12. The roller press according to claim 7, wherein the grain size of the fine material to be conveyed by the pressure screw is up to 100% <3 mm.

13. A roller press comprising: two rotatably mounted rollers which are arranged to be driven in opposite directions, the two rotatably mounted rollers being separated from one another by a press roller nip,a material feed hopper arranged above the roller nip having an inlet opening for introducing coarse granular material and at least one inlet opening for introducing fine granular material,a pressure screw arranged to convey the fine granular material under pressure being inserted into the material feed hopper through the at least one fine granular material inlet opening, the pressure screw having a nozzle-like outlet reaching into a central region of a material draw-in of the press roller nip.

14. The roller press according to claim 13, wherein the nozzle like outlet of the pressure screw is a flat nozzle which is arranged above, and lies parallel to, a narrowest portion of the roller nip.

15. The roller press according to claim 13, wherein the pressure screw is inserted into the material feed hopper from a side transversely with respect to the roller nip, in a manner lying horizontally with respect to the horizontal.

16. The roller press according to claim 13, wherein the pressure screw is inserted into the material feed hopper from a side transversely with respect to the roller nip, in a manner lying obliquely with respect to the horizontal.

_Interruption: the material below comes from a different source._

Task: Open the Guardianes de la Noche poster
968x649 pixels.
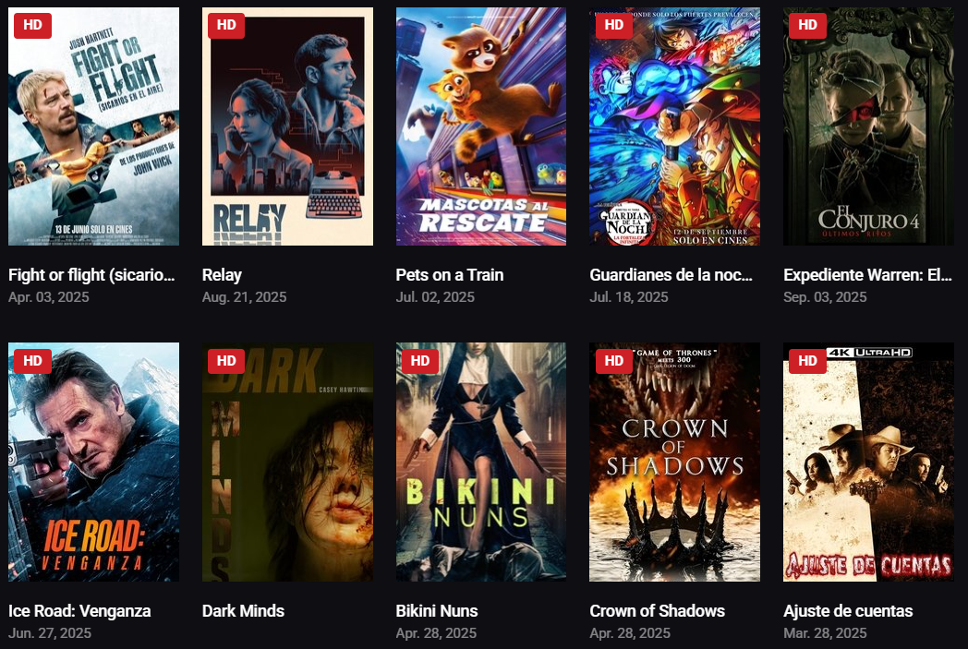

17. The roller press according to claim 14, wherein the nozzle-like outlet of the pressure screw is linked to an outlet of the pressure screw by a joint.

18. The roller press according to claim 13, wherein the nozzle-like outlet of the pressure screw is surrounded on all sides by the coarse fraction located in the roller nip in the center of pressure of the region of material draw-in of the press roller nip.

19. The roller press according to claim 13, wherein the grain size of the fine granular material to be conveyed by the pressure screw is up to 100% <3 mm.